Iran is now subject to the strictest internet restrictions, as a result of the November 2019 massacre. According to human rights organizations, around 1,500 people were killed in protests against rising petrol prices in late 2019. These days, the situation in Iran is very tense. Many people are angry and desperate and feel like to have little to lose. They are suffering greatly from the current economic crisis and from everyday reprisals.

The recent death of a young woman, who was detained for allegedly violating the compulsory headscarf rules, has erupted anger and resentment at the political system. It is a deep internal crisis, and the government has had no other answer to resolve the issues than to conduct further repression of Iranian citizens.

The regime is a political system that is at constant war with its own people. The shutdown of the internet has a clear purpose: to hide the fact that the police and security forces will crack down on the demonstrations with all their might and massacre protesters, and prevent the world from seeing pictures of what is happening.

Restrictions on international Internet access can be judged from two perspectives. This issue can be viewed both from the perspective of citizenship rights and from the perspective of economic benefits.

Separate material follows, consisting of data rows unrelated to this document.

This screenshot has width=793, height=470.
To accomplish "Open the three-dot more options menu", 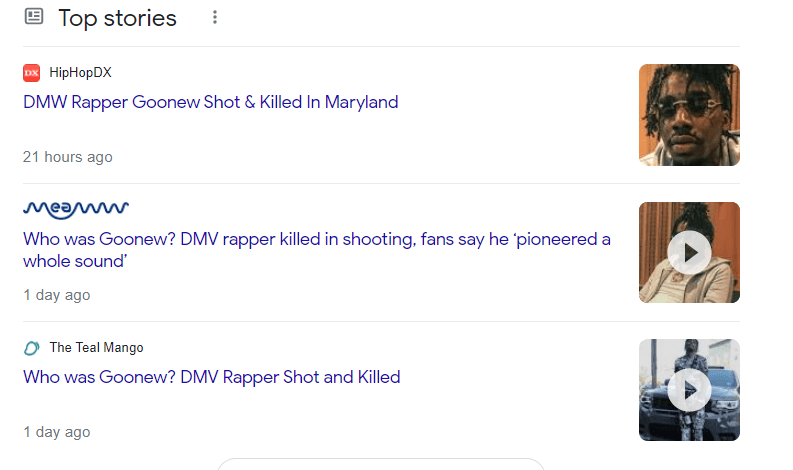I will point(214,18).
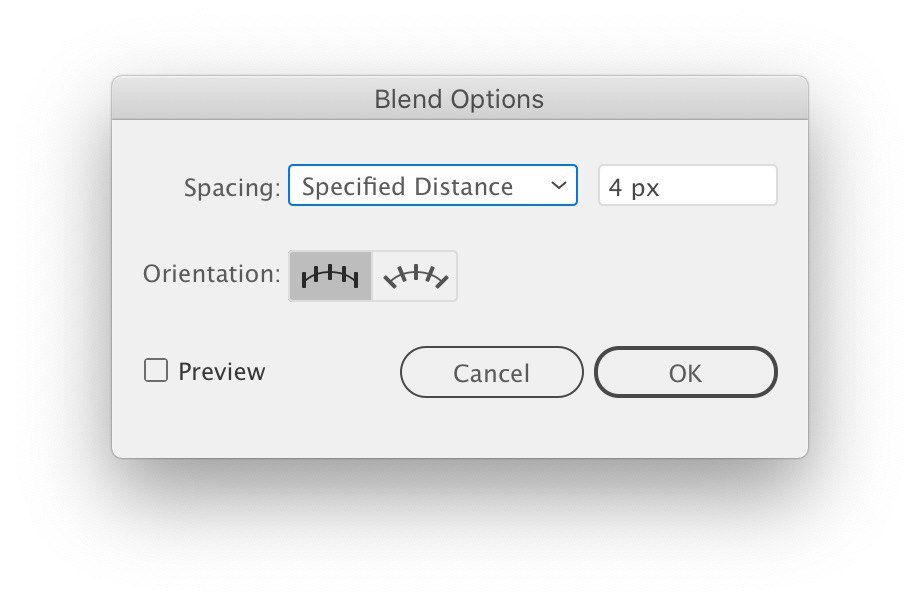
Task: Dismiss the dialog using Cancel
Action: point(492,373)

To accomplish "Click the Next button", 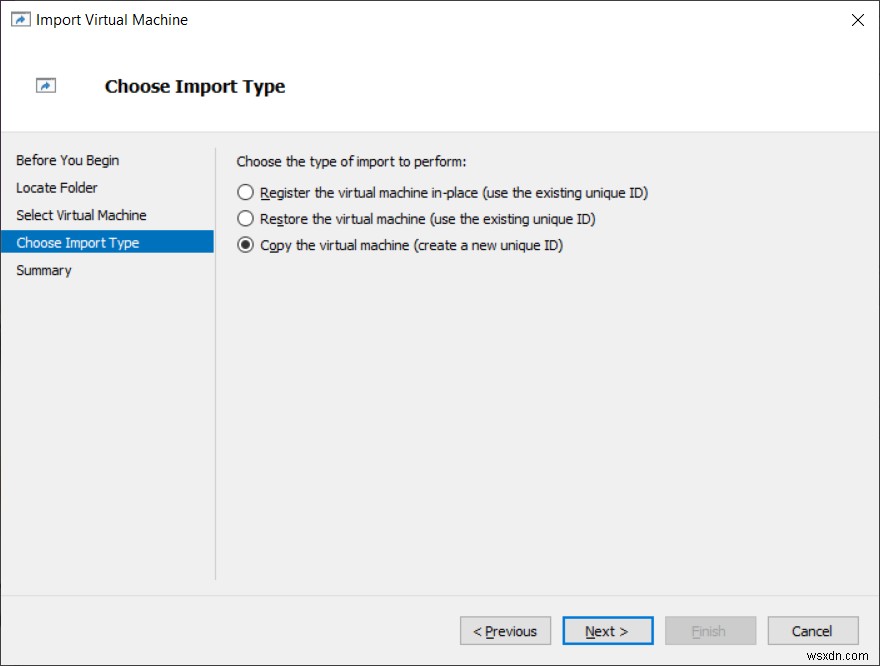I will pos(607,630).
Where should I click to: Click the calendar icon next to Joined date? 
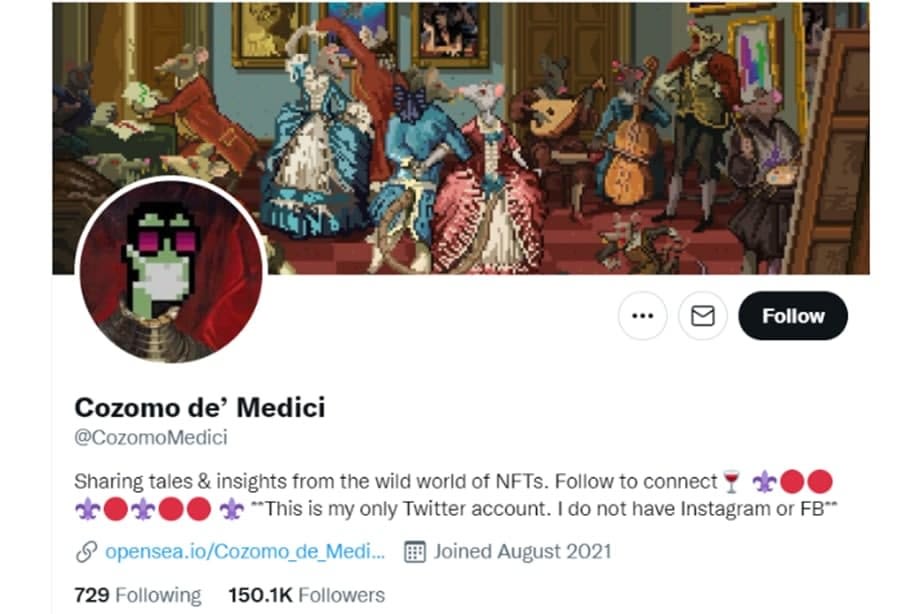click(x=415, y=552)
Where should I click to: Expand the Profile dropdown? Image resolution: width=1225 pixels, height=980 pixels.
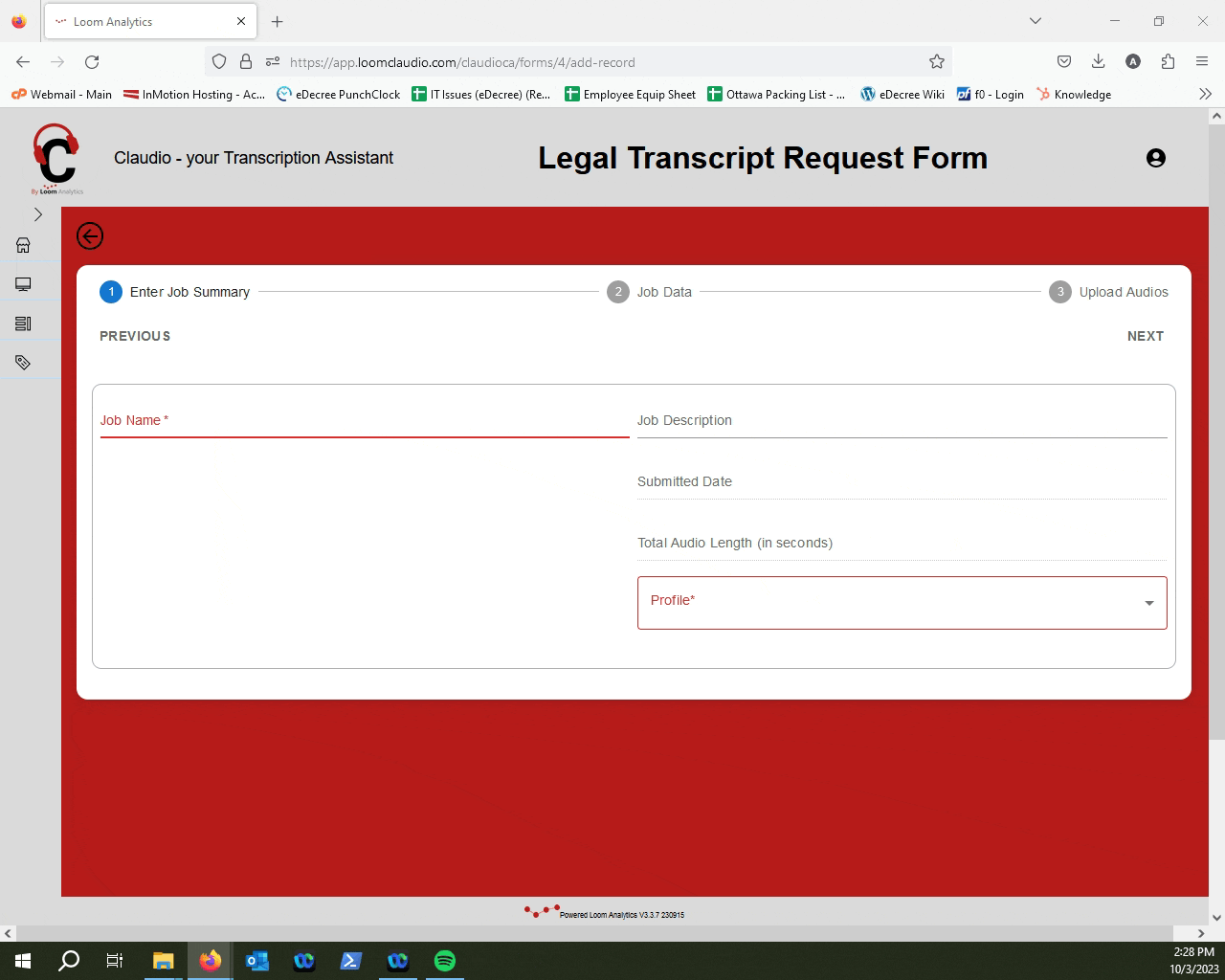pyautogui.click(x=1147, y=603)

The developments of the last decade have made the right to access the Internet practically one of the rights of the country’s citizens. That is, just as governments consider access to drinking water, electricity, telecommunication network, and public education as their duty, they should also consider the development and continuation of Internet access as their inherent duty and invest in it.

For this reason, limiting this right can be seen as a form of depriving citizens of their fundamental rights. From the economic perspective, the internet shutdown will only increase the growing poverty levels in the country. At the moment, one in five people in Iran is currently living under the poverty line.

The state-run Donya-e Eghtesad daily pointed out some of the definite losses and disadvantages of the Internet shutdown in everyday life and wrote, “Certainly, one of the first consequences of such decisions is the reduction of sales of online businesses. It should be noted that being connected to the internal Internet (i.e., conditions where access to external services is not established, but internal services are working) does not solve this problem.”

They stated, “A significant number of people do not understand the difference between the domestic Internet and the international Internet, and when they cannot use the Google search engine, they assume that the Internet is completely disconnected.”

The daily further added, “Especially, they do not keep the domain addresses of Iranian sites. There are estimates that Iranian sites spend about 3000 billion rials annually for SEO only on Google to be seen higher and better by customers when searching for goods and services. When Google is down, all these costs are wasted.”

In a national survey conducted by the Iranian Student Opinion Center (ISPA) in the summer of 2021, among the urban and rural populations, for those over 18 years of age, 79% of people said that they use social media; 71% via WhatsApp, 53% on Instagram, and 40% used Telegram. In contrast, the most used internal social media site is Rubika, which only 8% of people have used.

In the same survey, 50% of the society said that they prefer to use only foreign social media apps, while only 2% said that they prefer to use domestic social media apps.

These numbers show that similar domestic tools have not been welcomed by the public, mostly due to the citizens’ mistrust of the regime. This is because nearly almost all of the working IT companies in Iran are cooperating with the regime and their apps are being used for surveillance, or they have functional and quality problems.

In such a situation, it is only natural that the blocking of messenger apps and external social network sites will seriously harm businesses and increase people’s livelihood difficulties.

It should be concluded that the internet shutdown is a double-sided blade for the regime. While helping it to create passing security measures, from a pervasive perspective, it will only increase dissatisfaction among citizens and flame new protests.